— Parbleu ! il n’aurait plus manqué que j’eusse fait ce beau remue-ménage pour rien.
— Alors, donne vite, dit-il.
— Minute ! s’écria-t-elle ; vous rappelez-vous ce que vous m’aviez promis ?
Le comte d’Ingrande se frappa le front.
— Il fallait donc m’en faire souvenir plus tôt, dit-il.
Et, ouvrant un tiroir qui était à sa portée, il y prit une poignée de pièces de cinq francs, qu’il mit dans la main de la domestique.
— Là ! dit-il, avec un accent qui semblait signifier : Es-tu contente maintenant ?

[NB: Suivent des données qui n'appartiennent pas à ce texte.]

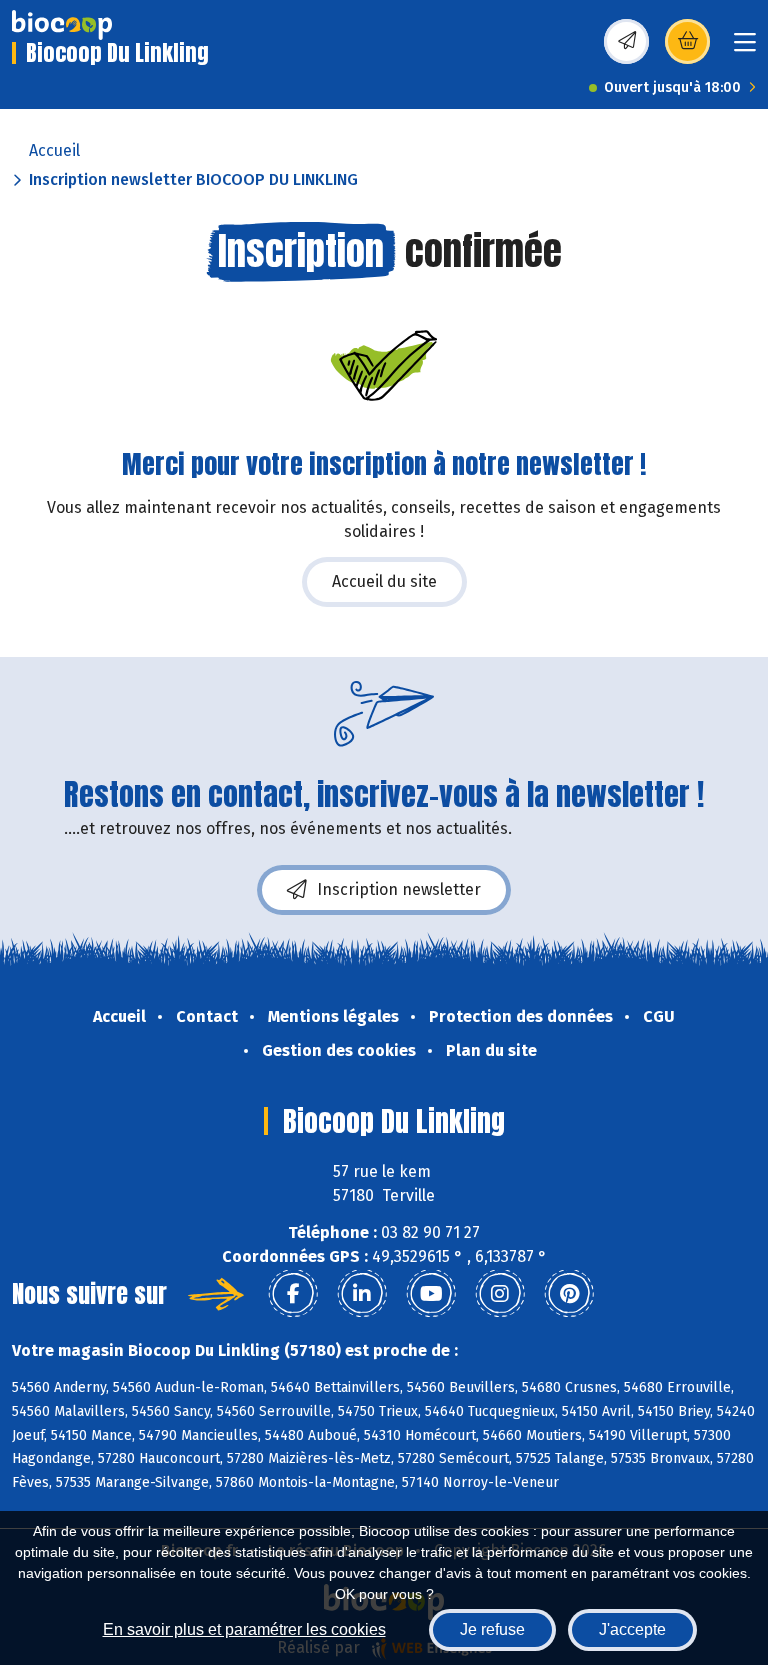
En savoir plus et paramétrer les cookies (244, 1629)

Mais Fanny ne bougea pas, et, restant la main ouverte ;
— Combien y a-t-il ? demanda-t-elle.
— Ma foi, je ne sais pas, répondit le comte, un peu surpris ; quarante ou cinquante francs, je crois…
Fanny posa tranquillement l’argent sur la table.

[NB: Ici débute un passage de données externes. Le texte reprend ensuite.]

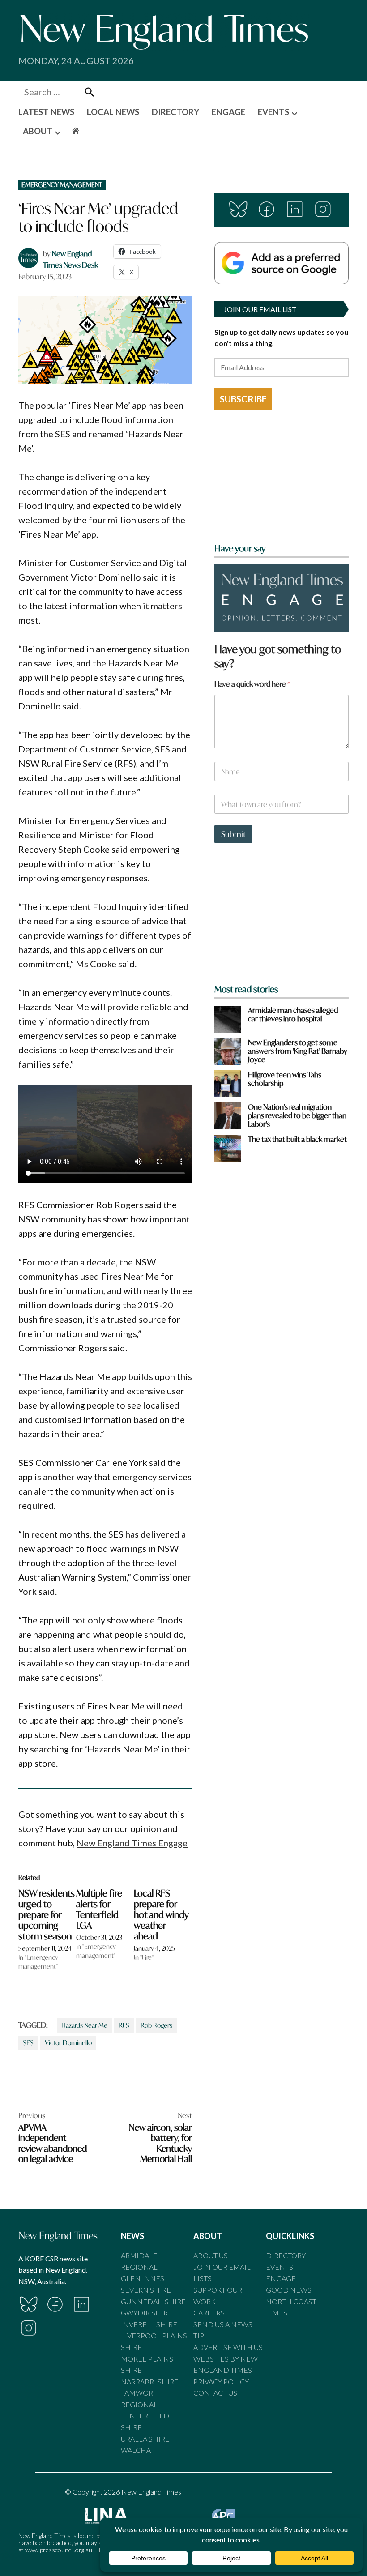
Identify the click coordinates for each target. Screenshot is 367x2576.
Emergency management (61, 184)
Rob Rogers (156, 2025)
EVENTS (273, 112)
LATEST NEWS (46, 112)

— Ce n’est pas assez, dit-elle.
— Oh ! oh ! fit le comte en la regardant ; ce sont des conditions nouvelles que vous voulez m’imposer, mademoiselle ?
— Comme vous dites.
— Il me semblait cependant, ajouta-t-il de plus en plus étonné, que nous étions convenus d’un prix.

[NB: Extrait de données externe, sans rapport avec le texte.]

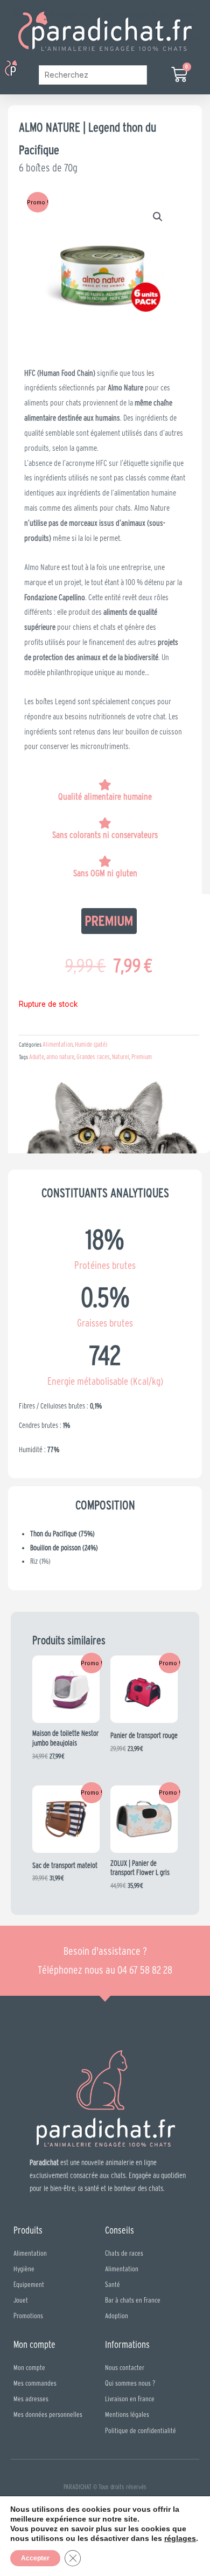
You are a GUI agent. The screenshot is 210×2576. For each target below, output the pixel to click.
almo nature (60, 1056)
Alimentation (58, 1044)
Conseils (119, 2230)
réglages (180, 2538)
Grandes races (93, 1056)
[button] (26, 69)
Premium (141, 1056)
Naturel (120, 1056)
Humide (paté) (91, 1044)
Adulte (36, 1056)
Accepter (35, 2558)
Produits (28, 2230)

— C’est vrai, monsieur le comte, mais c’est qu’avant notre convention je n’avais pas lu la lettre dont il s’agit.
— Et maintenant ?
— Maintenant, dit Fanny, je l’ai lue.
Le comte d’Ingrande demeura muet. Son front se plissa ; on s’apercevait aisément qu’un combat se livrait entre sa dignité et sa curiosité.
— Ah ! tu as lu cette lettre, murmura-t-il ; et… c’est… donc bien important ?
— Si important que je me suis juré, pour tout le reste de ma vie, de ne jamais plus me charger de pareilles commissions.
— Combien veux-tu ? demanda brièvement le comte.
— Deux mille francs.
À ces mots nettement articulés, il eut un brusque haut-le-corps.
— Hein ? fit-il comme s’il n’avait pas entendu.